Disk and Doughnut baffles
Has alternating outer rings and inner disks which directs the flow radially across the tube field. They all very effective in pressure drop to heat transfer conversion.
In this type of baffles the shell side fluid follows through the clearance between the tube outside diameter and the baffle hole diameter.
This type is metal rods rather than plate metal baffles. The type is use wherever a very low-pressure drop is required. Rod baffles also eliminates the tube vibrations which occur with plate baffles when fluid velocities are high.
The flow in the shell side is mainly parallel to tube axis. Tubes are arranged with square pitch. Rods, with a diameter equal to the clearance between the tube rows, are attached to ring supports and placed between alternate tubes in both horizontal and vertical directions.
The normal rod diameter is 6.35 mm (0.25 inch) and each tube is supported on all four sides at several points along the exchanger
Rod baffles are mainly used when the pressure drop available is very low or there is a pressure drop issue.
What is a baffle cut?
This term is normally expressed in percentage of the shell inside diameter that is not covered by the baffle, and is defined as the height of segment that is cut in each baffle to allow the shell side fluid to flow across the baffle.
The normal recommended value of 20% to 25% cut of shell diameter is used in shell and tube heat exchanger design, the larger the cut the lower the pressure drop however this comes with a disadvantage on the heat transfer as the poorly distributed flow with large eddies is produces causing stagnant areas or dead spaces behind the baffles in the shell, this results in lower heat transfer coefficient.
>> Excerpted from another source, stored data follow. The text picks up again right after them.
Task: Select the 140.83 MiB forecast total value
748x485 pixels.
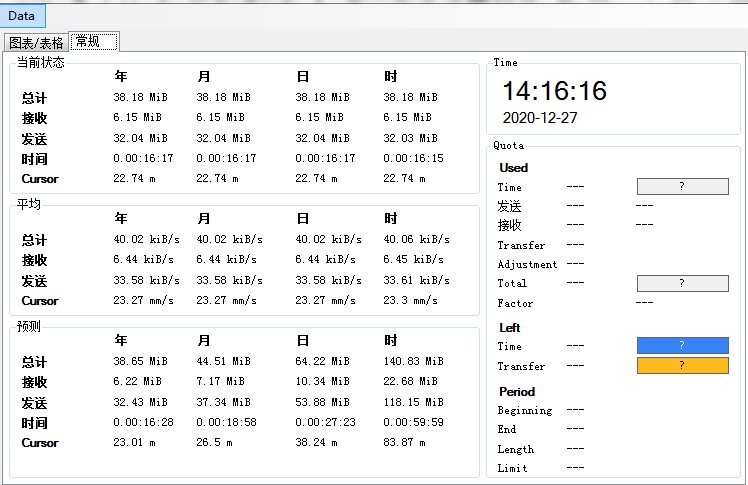Action: tap(413, 362)
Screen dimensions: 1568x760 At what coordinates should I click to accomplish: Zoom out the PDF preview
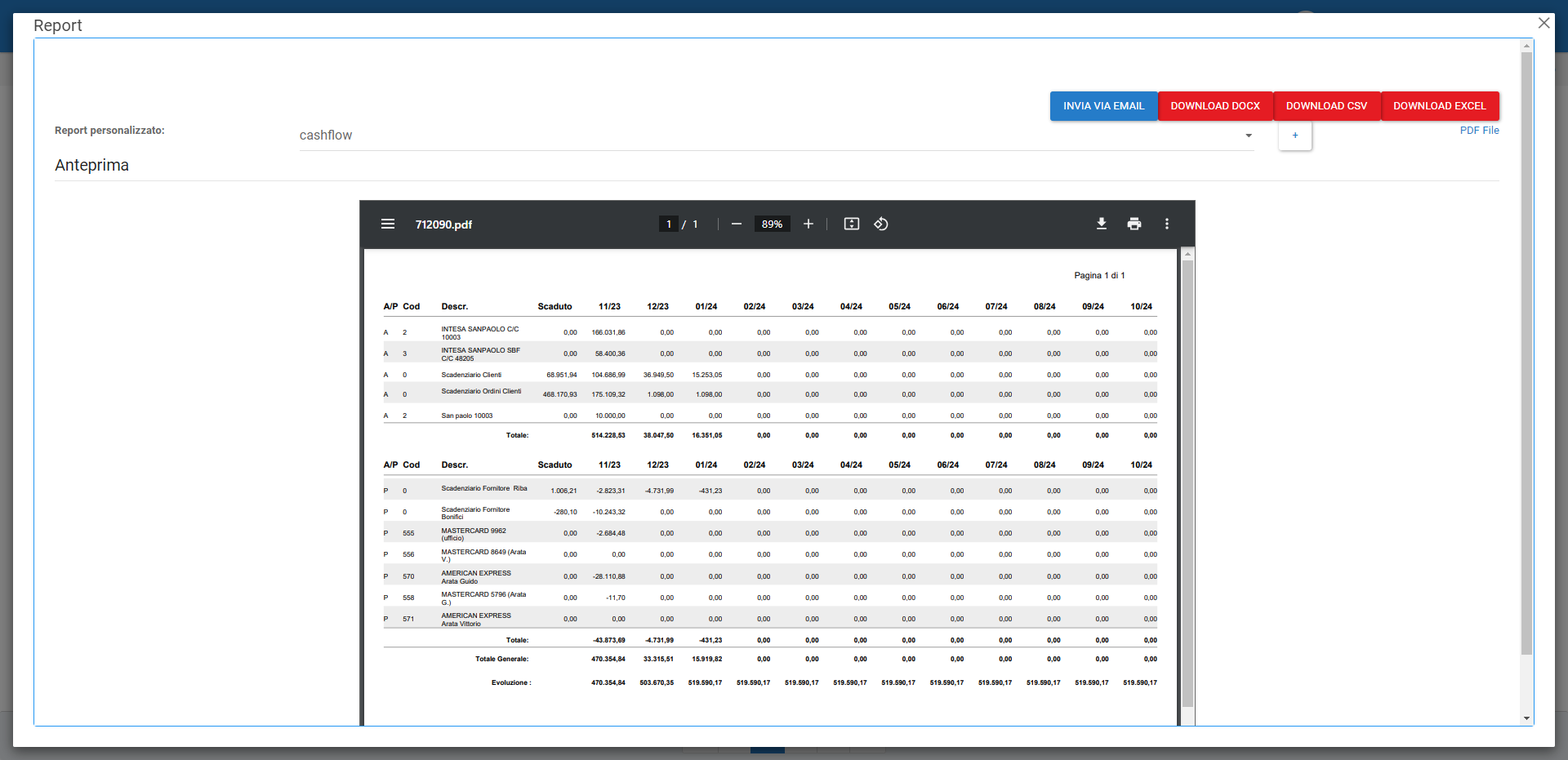[737, 224]
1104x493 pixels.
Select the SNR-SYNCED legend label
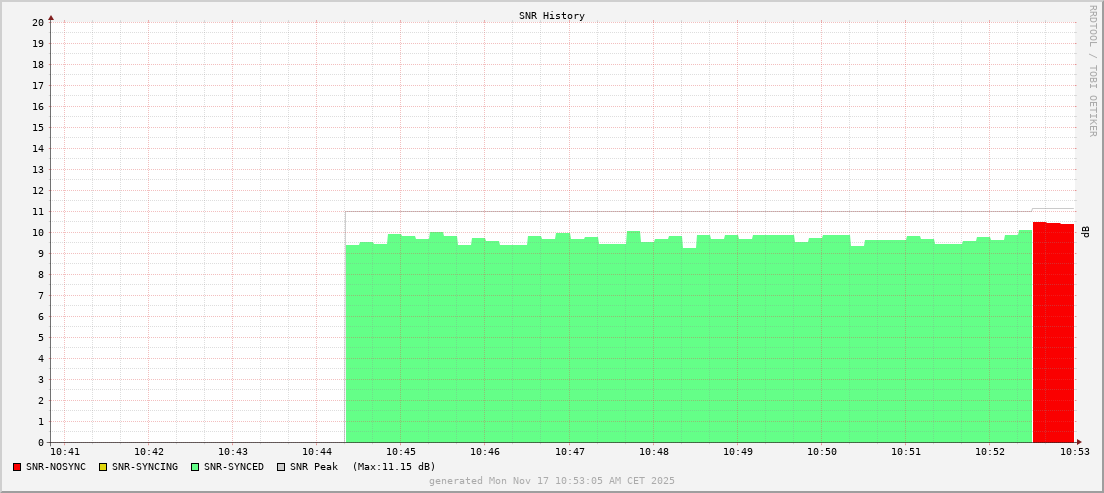pyautogui.click(x=234, y=467)
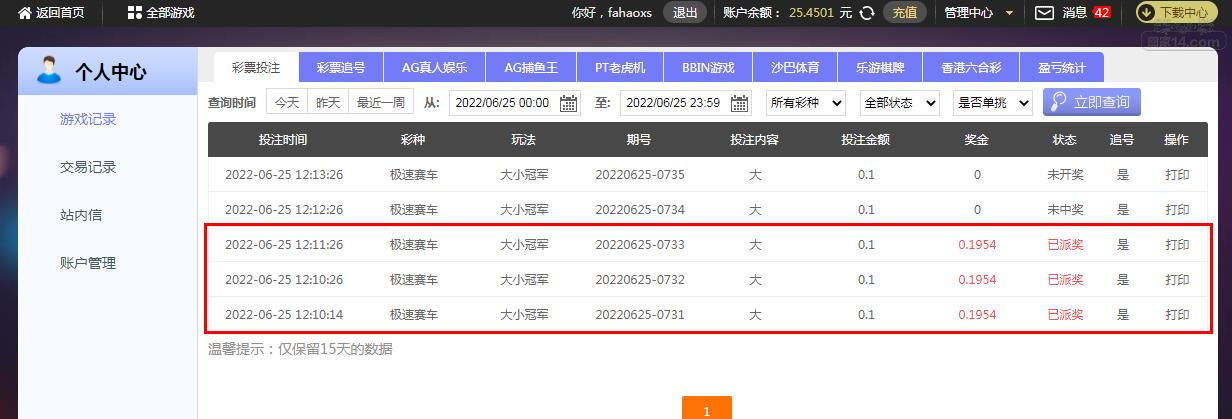Refresh account balance with circular arrows icon
Image resolution: width=1232 pixels, height=419 pixels.
tap(867, 13)
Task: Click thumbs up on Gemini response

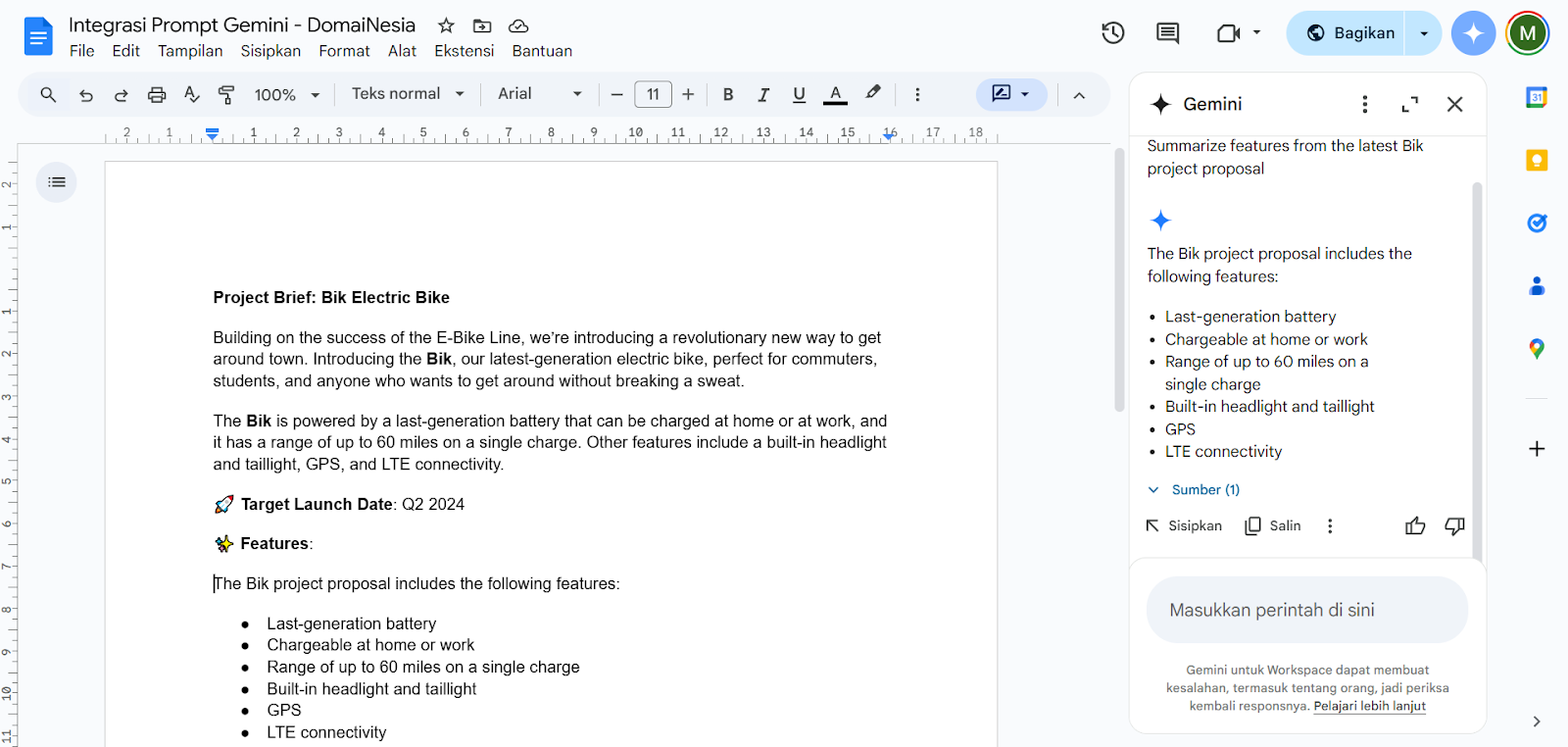Action: (1414, 526)
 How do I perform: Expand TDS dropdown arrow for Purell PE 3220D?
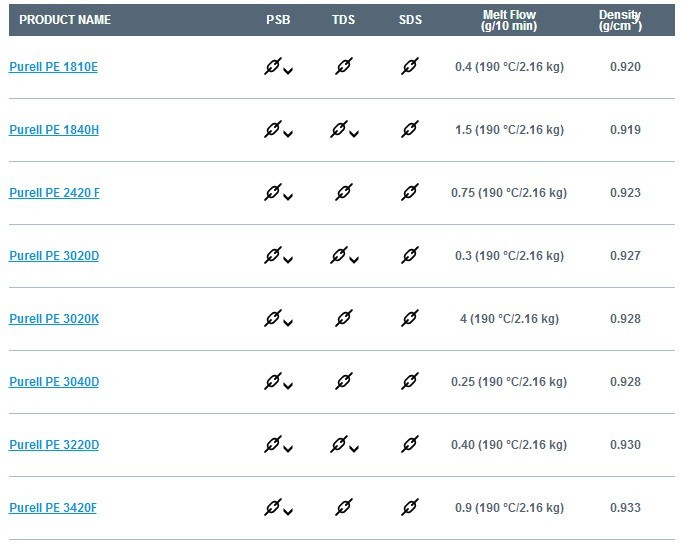click(x=354, y=449)
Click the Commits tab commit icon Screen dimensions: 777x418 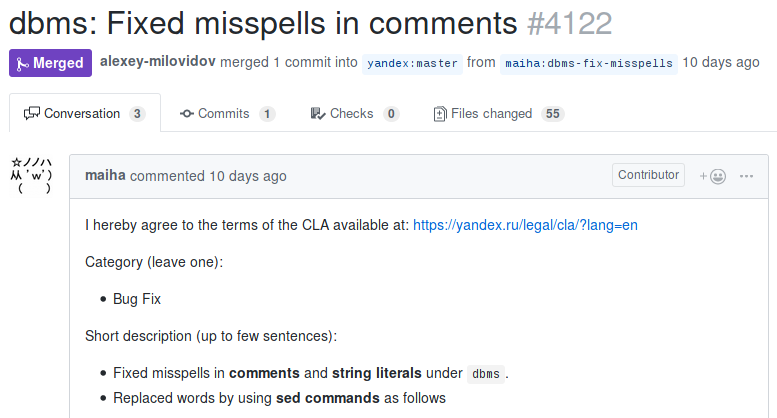(186, 114)
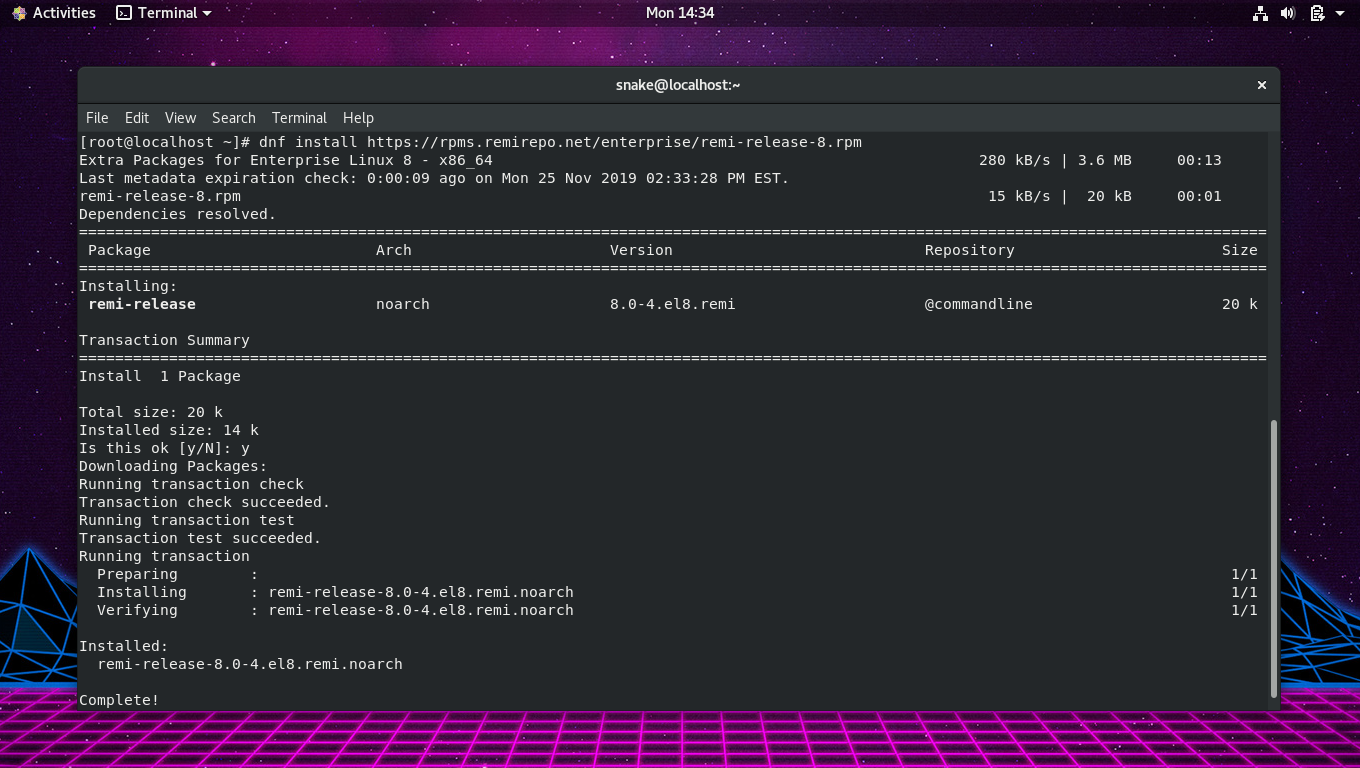Image resolution: width=1360 pixels, height=768 pixels.
Task: Open the View menu
Action: pos(180,118)
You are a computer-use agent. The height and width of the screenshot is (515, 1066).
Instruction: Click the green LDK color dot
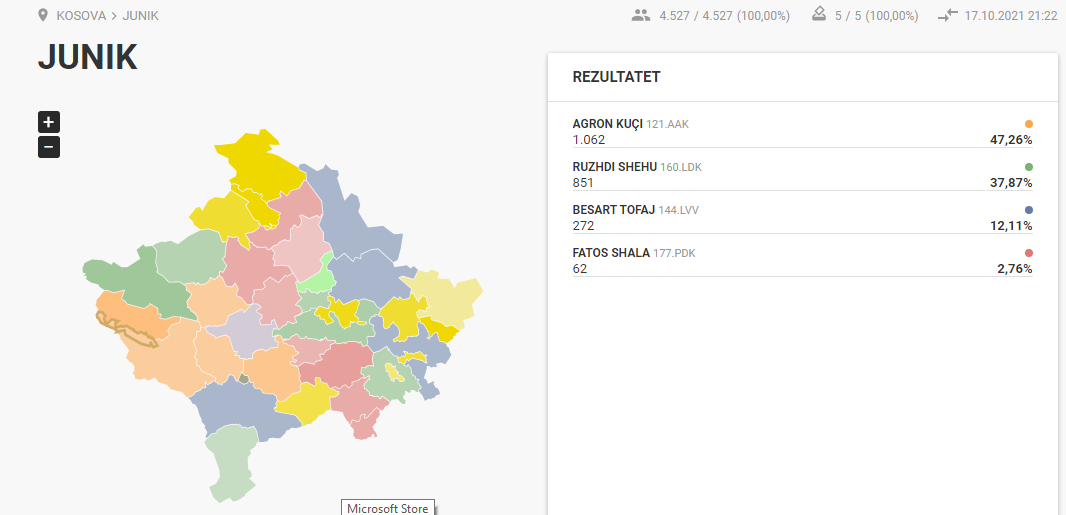pos(1029,167)
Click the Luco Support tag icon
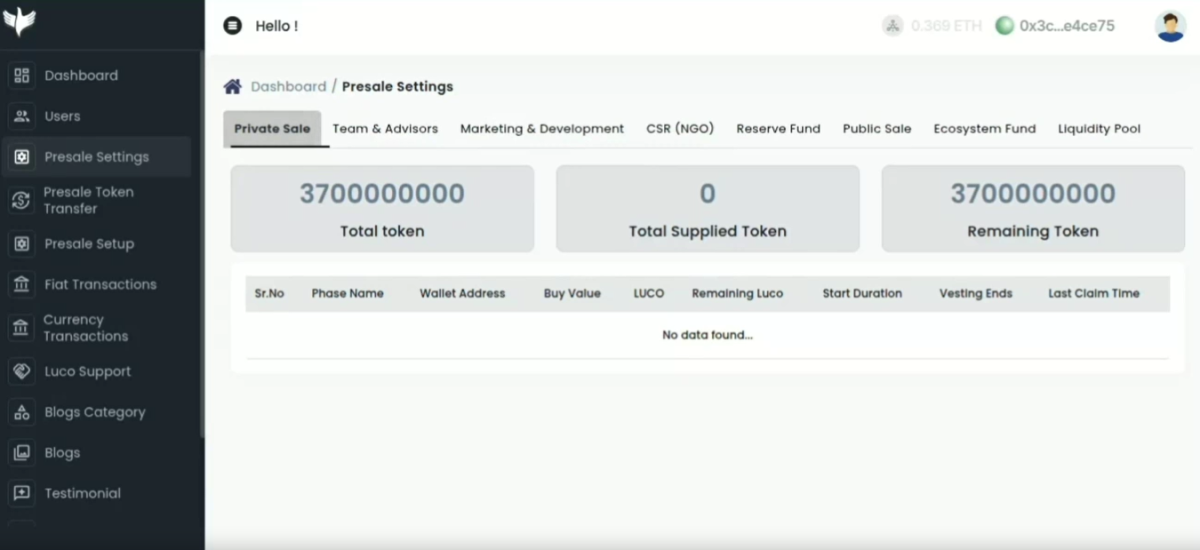This screenshot has width=1200, height=550. pos(21,372)
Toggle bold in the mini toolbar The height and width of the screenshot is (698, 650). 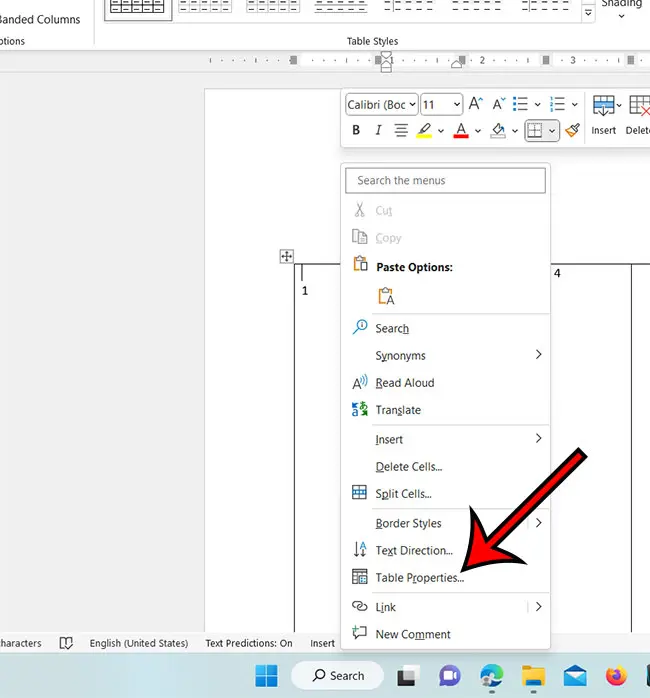point(356,130)
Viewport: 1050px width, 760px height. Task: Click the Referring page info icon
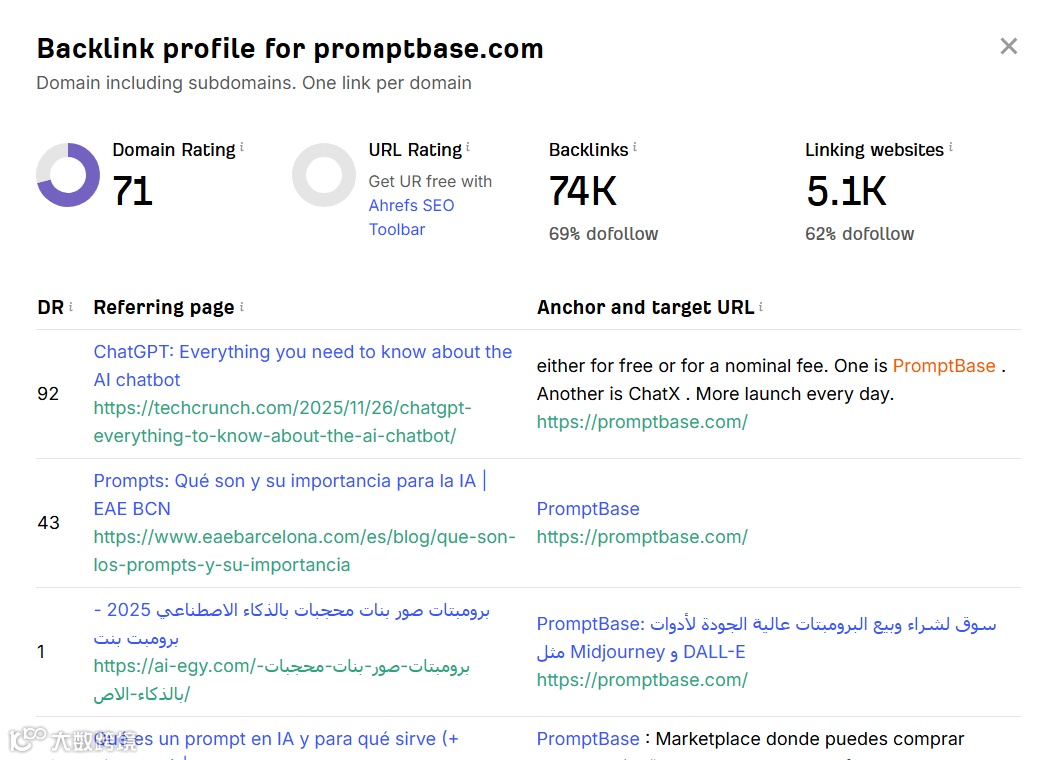click(x=242, y=306)
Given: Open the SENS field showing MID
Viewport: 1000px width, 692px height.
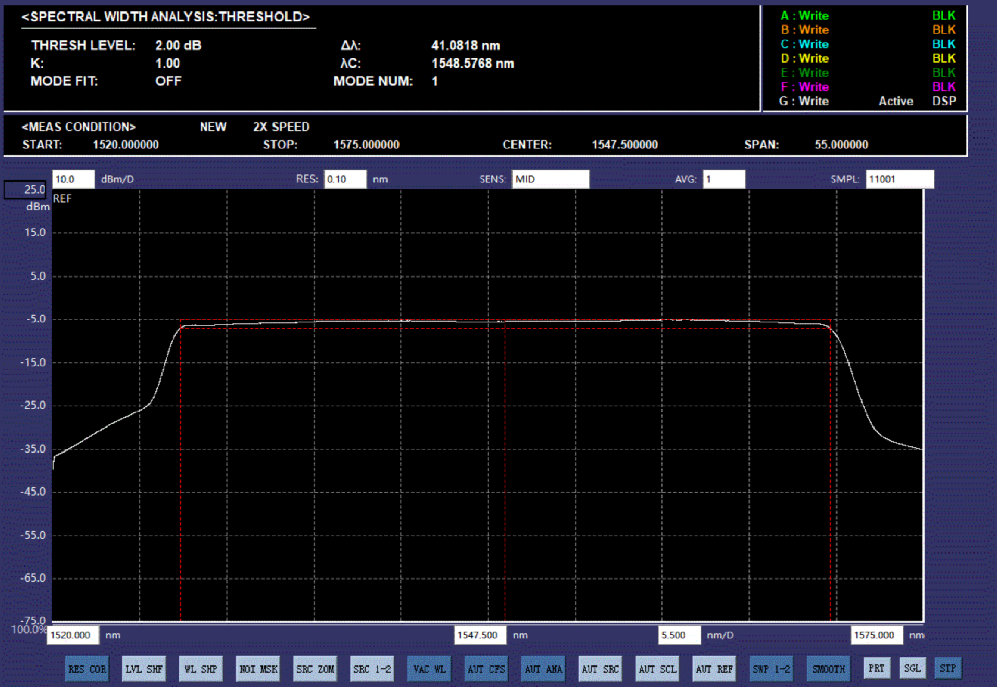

With a smaller cut the pressure drop is higher and the heat transfer coefficient is also higher.
The baffle cut orientation can differ from horizontal cut and vertical cut and varies between 15% and 45% of the shell inside diameter with 45% being a maximum cut for single segmental baffles. Reducing the baffle cut to below 20% to increase the shell side heat transfer coefficient or increasing the baffle cut beyond 35% to decrease the shell side pressure drop usually leads to poor designs.
To reduce the pressure drop in shell side without the increase of baffle cut beyond 35%; some strategies can be used, for example double segmental baffles, split shell flow using TEMA J type shell or cross flow shell using TEMA X type can be used to overcome the issue for shell side pressure drop.
What is Baffle to Tube Clearance?
Every tube inserted in baffle has a clearance between the tube outside diameter and the baffle hole diameter. This clearance allows the tubes to be inserted in to the baffle with ease. TEMA standards provide clearance optimum requirement values that is employed in industry. These requirements take in to account the spacing that need to be provided fir differential expansion and contraction between baffle plate and tubes. Certain amount of leakage through the clearances is permitted to reduce stagnant regions and to make turbulent conditions more uniform and reduce shell side pressure drop. The leakage also reduces deposits in stagnant areas.
If the clearances are large, it can cause excessive fluid bypassing resulting in fluid starving regions in shell with low fluid velocities
What is the minimum baffle spacing recommended?
Generally between 0.3 to 0.5 off the shell diameter with 50.8 mm (2 inch) being the minimum used
0.3 * Shell diameter
0.5 * Shell diameter
So if for example we have a shell diameter of 356 mm (14 inch) then the minimum baffle spacing selected should be between 106.8 mm (4.2 inch) to 178 mm (7 inch).
See below for calculations:
0.3 * 356 mm = 106.8 mm (4.2 inch)
0.5 * 356 mm = 178 mm (7 inch)
With both values considered valid as they are both above the minimum recommended value of 50.8 mm (2 inch)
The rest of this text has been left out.